Ou je me trompe, ou le théâtre, dont nous venons de donner une idée sommaire, a droit d’occuper une place éminente dans la littérature du moyen âge. Ces six drames sont un dernier rayon de l’antiquité classique, une imitation préméditée et assez peu reconnaissable, j’en conviens, des comédies de Térence, sur lesquels le christianisme et la barbarie ont déposé leur double empreinte; mais c’est précisément par ce qu’ils ont de chrétien et même de barbare, c’est-à-dire, par ce que leur physionomie nous offre de moderne, que ces drames m’ont paru mériter d’être recueillis à part et traduits avec soin, pour prendre rang à la suite du théâtre ancien, et à la tête des collections théâtrales de toutes les nations de l’Europe. Nous recommandons seulement à ceux qui ne craindront pas de braver la lecture de ce singulier monument dramatique, de ne point oublier sa date. Pour être juste envers de pareilles œuvres, il faut les considérer avec l’affectueuse impartialité d’antiquaire, que nous apportons, surtout depuis quelques années, devant les peintures des Cimabue, des Lucas de Leyde ou devant les statues de Sabina de Steinbach.

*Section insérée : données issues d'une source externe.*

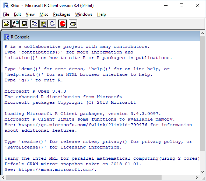
Task: Open the Misc menu
Action: (44, 14)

La IIIe partie du manuscrit de Munich ne contient qu’un fragment de 837 vers, ayant pour titre _Panegyris sive historia Oddonum_. Ce poëme n’a été composé, comme le déclare l’auteur, sur aucun document écrit, mais d’après des rapports oraux et, pour ainsi dire, confidentiels. Ce sont, en quelque façon, des _mémoires_ de la famille ducale et impériale de Saxe. Bien que les troubles excités dans l’Empire par la révolte de Henri, duc de Bavière, surnommé _Rixosus_, père de l’abbesse Gerberge II, contre son frère Othon Ier, aient été fort atténués par la plume officieuse de Hrotsvitha, cette chronique en vers n’en offre pas moins un tableau intéressant, et véridique à beaucoup d’égards, des intrigues intérieures qui, à la fin du Xe siècle, agitèrent l’Empire et la maison de Saxe[66].

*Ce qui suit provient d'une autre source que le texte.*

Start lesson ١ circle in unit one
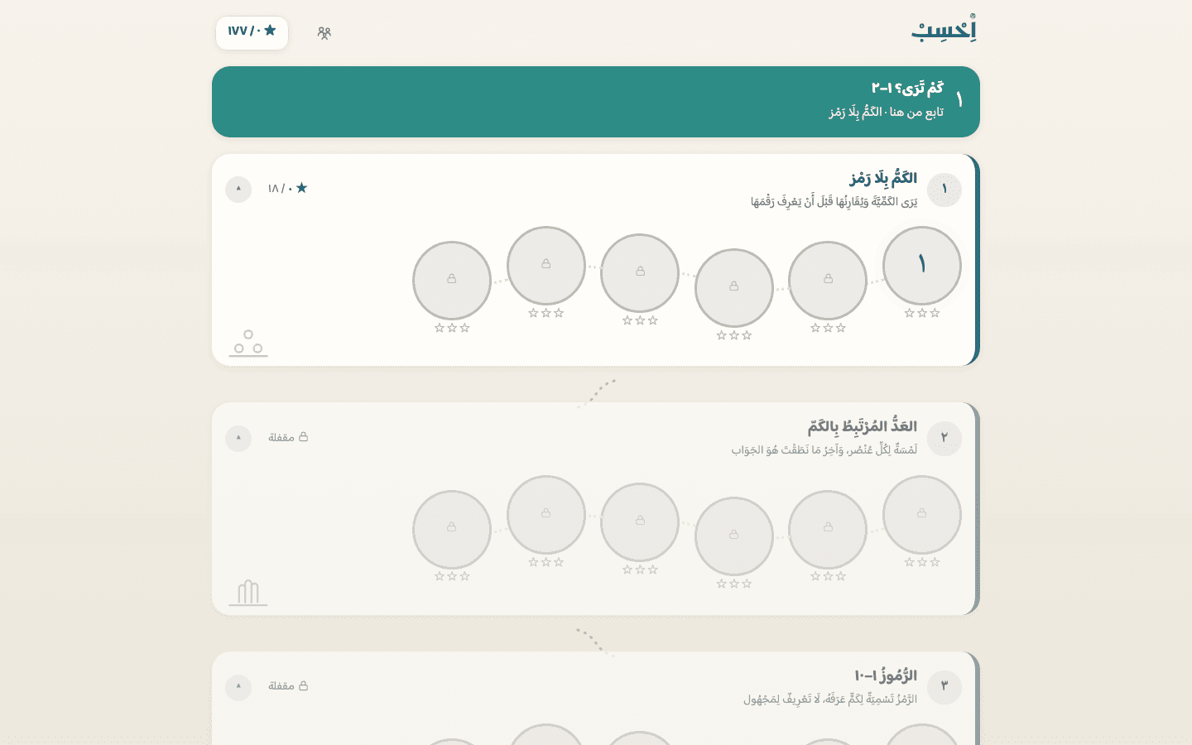 point(921,266)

[66] Le _Panégyrique des Othons_ a été réimprimé plusieurs fois, depuis la première édition donnée par Celtes: 1º par Justus Ruberus dans ses _Script. rerum German._; 2º par Henri Meibomius, avec les _Wittechindi Annales_, 1621, in-4º; 3º par H. Meibomius, neveu du précédent, dans les _Script. rerum German._; 4º par M. Pertz dans les _Monumenta Germaniæ_, t. VI.

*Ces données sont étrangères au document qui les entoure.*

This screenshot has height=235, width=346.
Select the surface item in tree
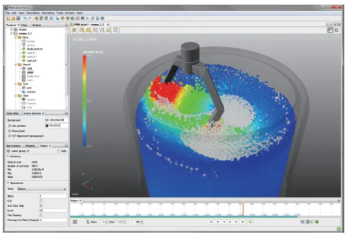tap(31, 92)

Outre ces divers ouvrages, contenus dans le manuscrit de Munich, et qu’ont reproduits les deux éditions de Hrotsvitha (celle de Celtes et celle de Schurzfleisch), on a imprimé d’après une copie plus récente, un poëme ou fragment de poëme, de 837 hexamètres, sur la fondation du monastère de Gandersheim (_Carmen de constructione sive de primordiis cœnobii Gandesheimensis_), chronique en vers, précieuse pour l’histoire littéraire et monastique des IXe et Xe siècles[67]. Hrotsvitha entre dans son sujet par un récit étendu de la vie de deux vénérables patrons du monastère, saint Innocent et saint Athanase. Quelques historiens, notamment Bodo, ont mentionné ce début du poëme, de manière à induire plusieurs critiques et, entre autres, Fabricius[68], à croire que Hrotsvitha avait composé une Vie en vers de ces deux saints pontifes, séparée de son poëme et aujourd’hui perdue[69]. Par une erreur du même genre, plusieurs biographes, sur la foi de Trithème[70], ont signalé comme un ouvrage à part de Hrotsvitha, un _livre_ d’épigrammes qui, du moins sous cette forme, ne nous est pas parvenu. Il est très-vraisemblable, comme l’a soupçonné Fabricius, que ces épigrammes ne sont autre chose que les préfaces et les dédicaces en vers que Hrotsvitha a placées en tête de la plupart de ses ouvrages, et qu’un manuscrit, qui n’existe plus, avait peut-être rassemblées[71].